[The problem] Look in the listing below for the line that has "Click the word 'Wednesday' in the tweet", then return it and each following line up to and including the one with "Where should I", exactly and without pictures.

[Input records]
━━━━━━━━━━━━━━━━
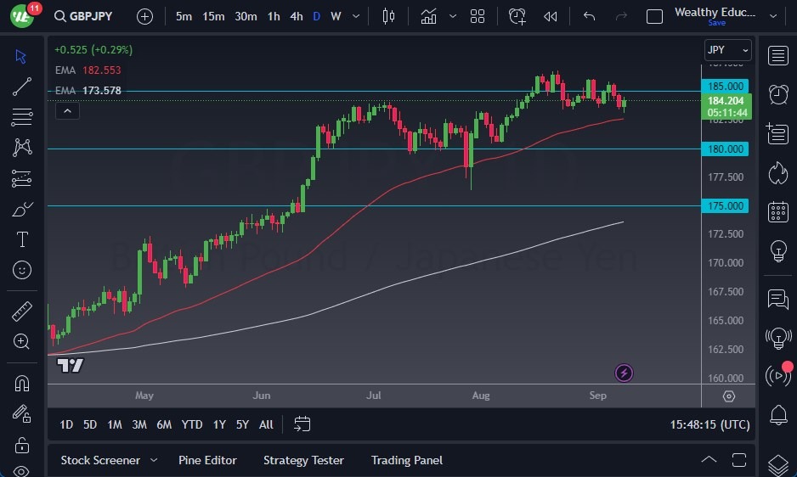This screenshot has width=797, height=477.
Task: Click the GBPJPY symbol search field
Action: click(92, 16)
━━━━━━━━━━━━━━━━
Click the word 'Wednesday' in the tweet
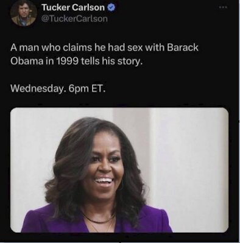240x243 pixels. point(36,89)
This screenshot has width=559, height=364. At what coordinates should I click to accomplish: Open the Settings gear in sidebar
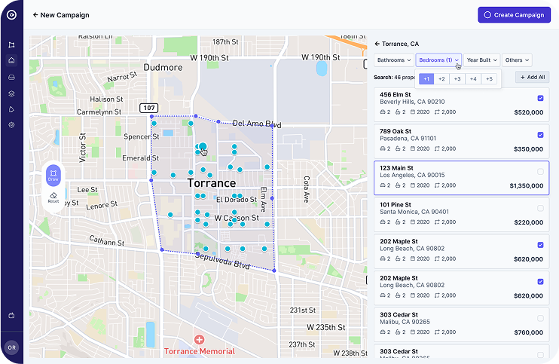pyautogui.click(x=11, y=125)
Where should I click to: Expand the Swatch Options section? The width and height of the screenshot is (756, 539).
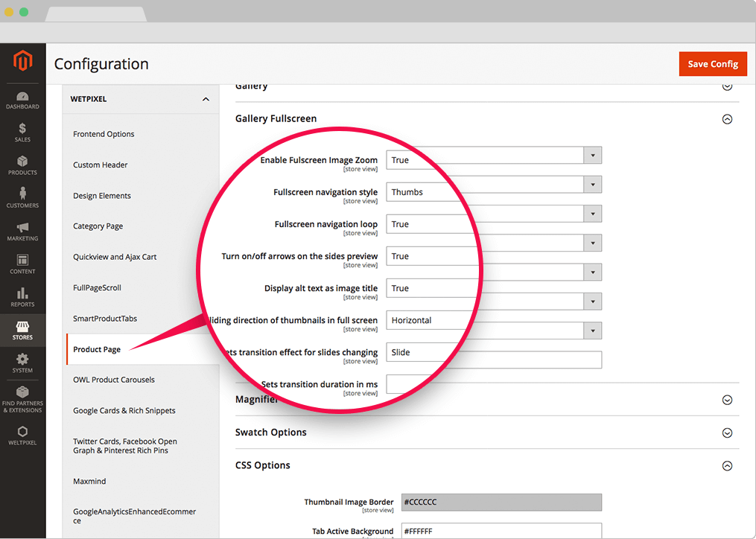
━━━━━━━━━━━━━━━━
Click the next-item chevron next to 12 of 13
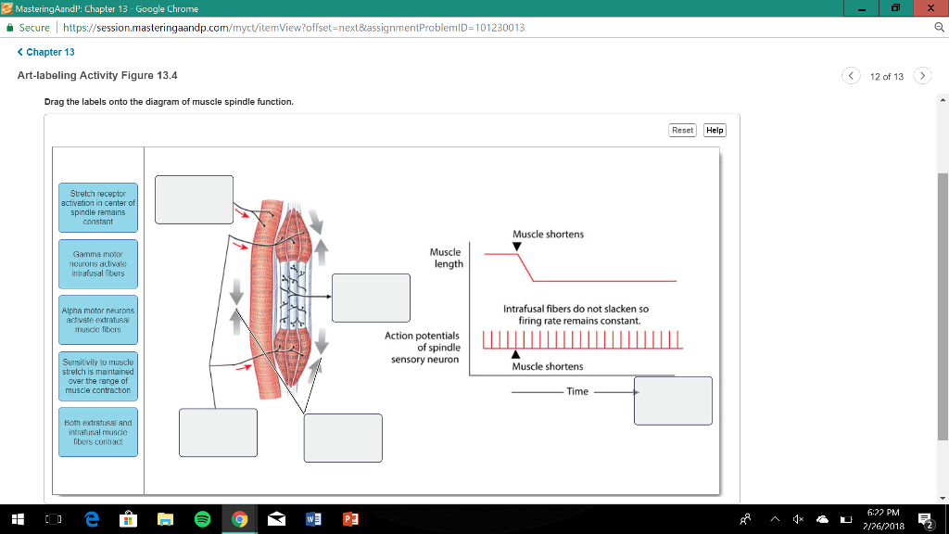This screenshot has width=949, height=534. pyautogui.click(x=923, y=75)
━━━━━━━━━━━━━━━━
[Worked solution]
Click the word 'Wednesday' in the tweet
240x243 pixels. point(36,89)
This screenshot has width=559, height=364. At what coordinates should I click to accomplish: Open the Settings gear in sidebar
pyautogui.click(x=11, y=125)
Where should I click to: Expand the Swatch Options section? The width and height of the screenshot is (756, 539).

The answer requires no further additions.